** PROBLEM TO WORK ON **
Here is the task for the listing below: output exactly the lines from the one containing "704x609 pixels. At" through the one containing "Given: Uncheck the 崎川 一記 checkbox", and leave out the pictures.

** EXCERPTED DATA **
^^^^^^^^^^^^^^^^
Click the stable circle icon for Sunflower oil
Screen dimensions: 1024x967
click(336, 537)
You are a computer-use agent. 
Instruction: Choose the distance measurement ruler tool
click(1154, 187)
^^^^^^^^^^^^^^^^
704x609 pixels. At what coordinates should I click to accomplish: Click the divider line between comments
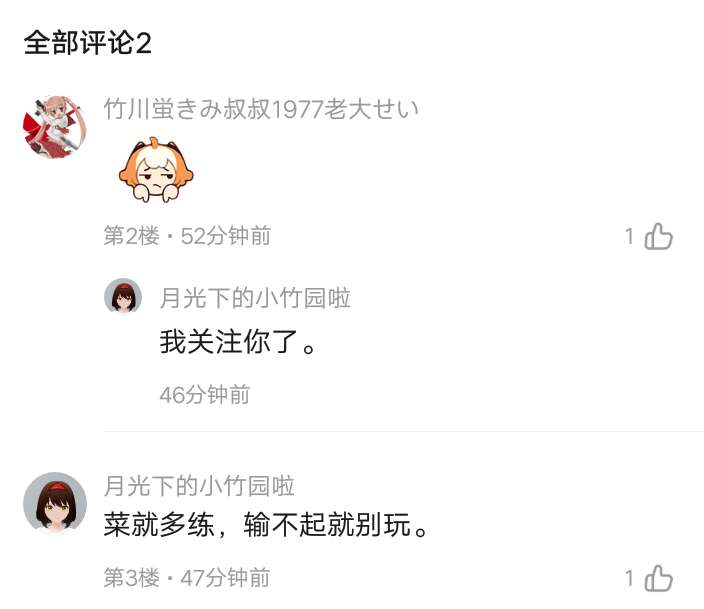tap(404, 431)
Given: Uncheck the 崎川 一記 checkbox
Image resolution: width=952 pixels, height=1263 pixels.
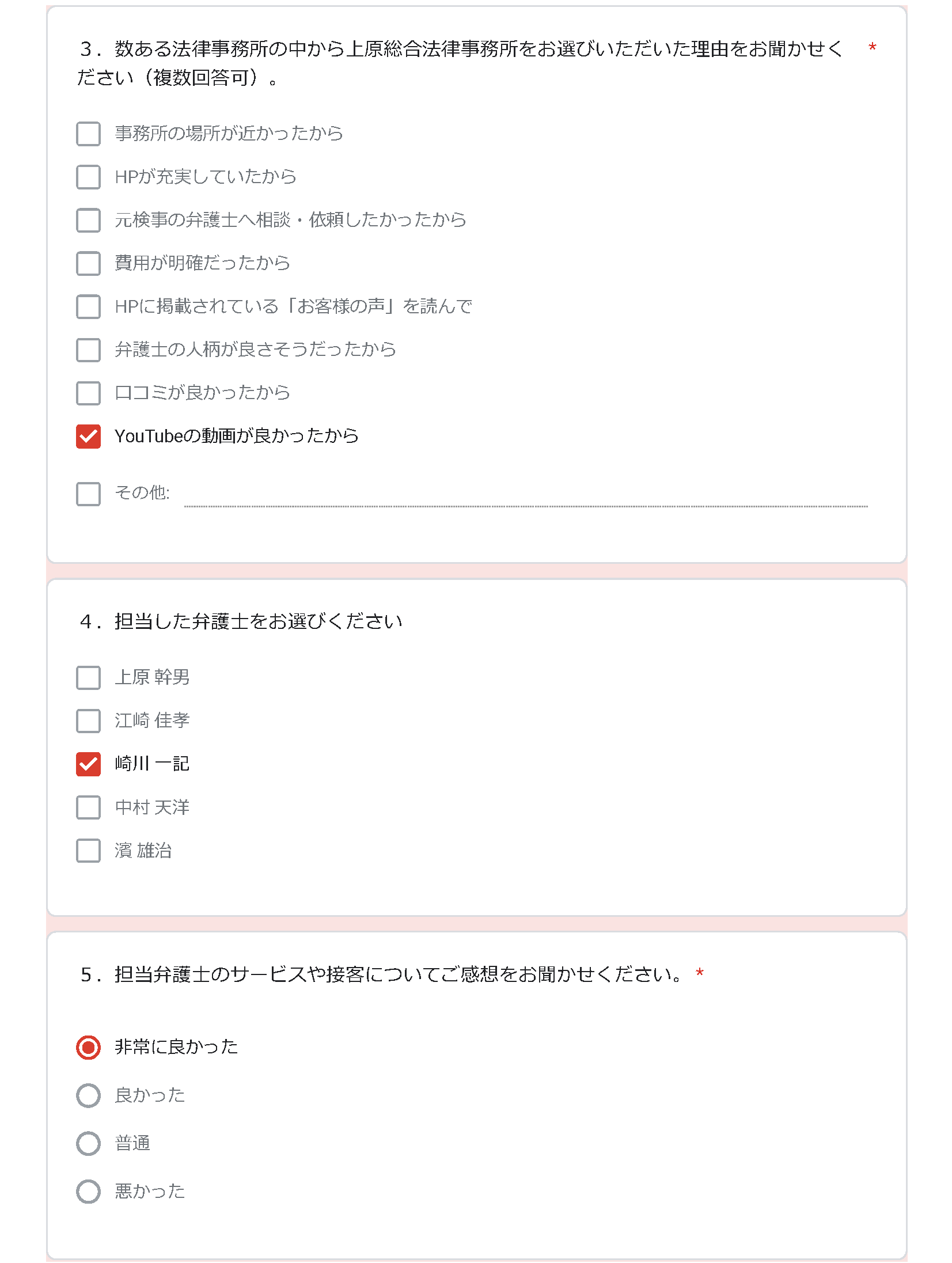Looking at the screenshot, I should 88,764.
^^^^^^^^^^^^^^^^
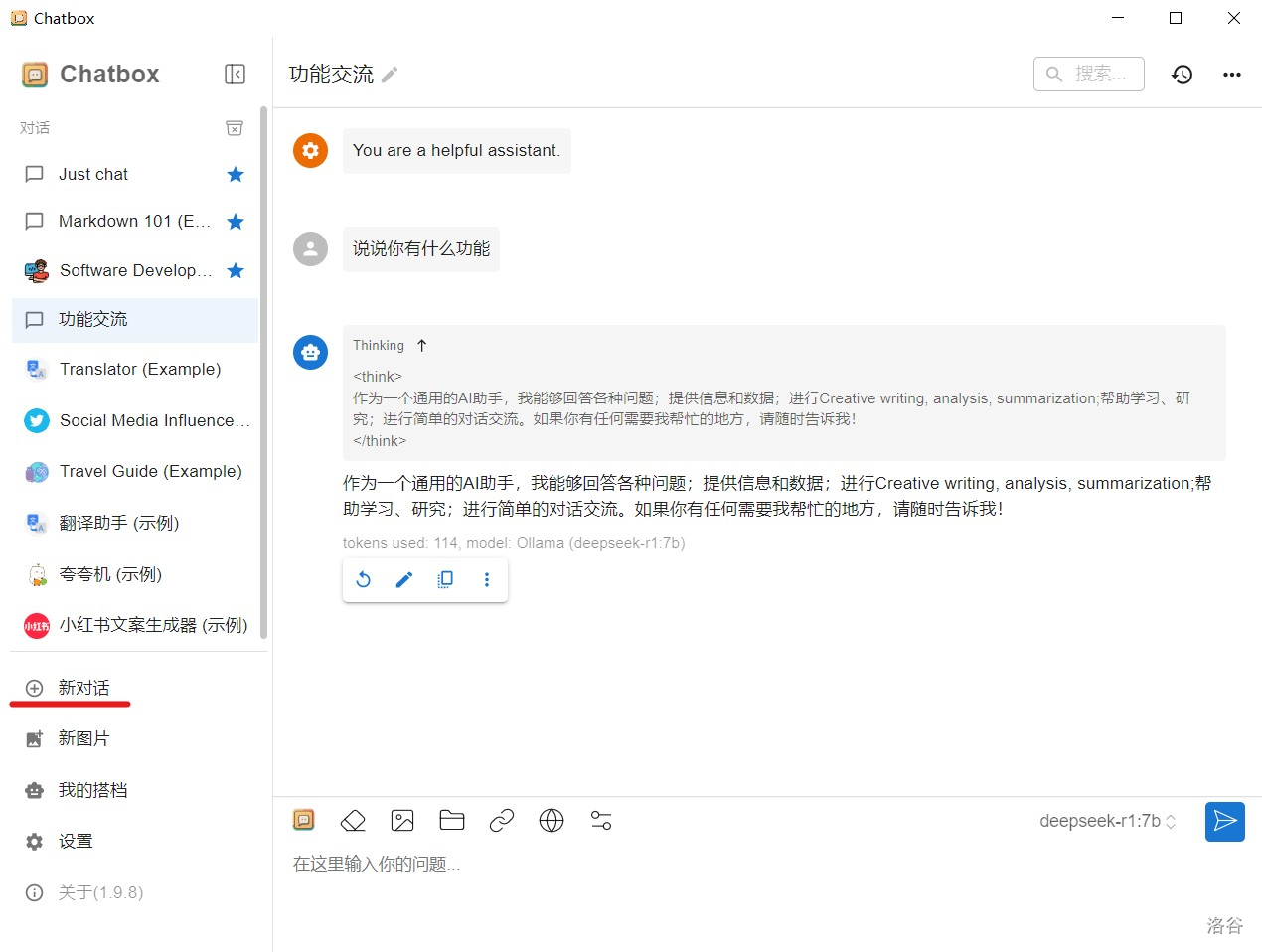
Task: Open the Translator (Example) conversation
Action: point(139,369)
^^^^^^^^^^^^^^^^
** ANSWER BELOW **
704x609 pixels. At what coordinates should I click to accomplish: Click the divider line between comments
tap(404, 431)
Given: Uncheck the 崎川 一記 checkbox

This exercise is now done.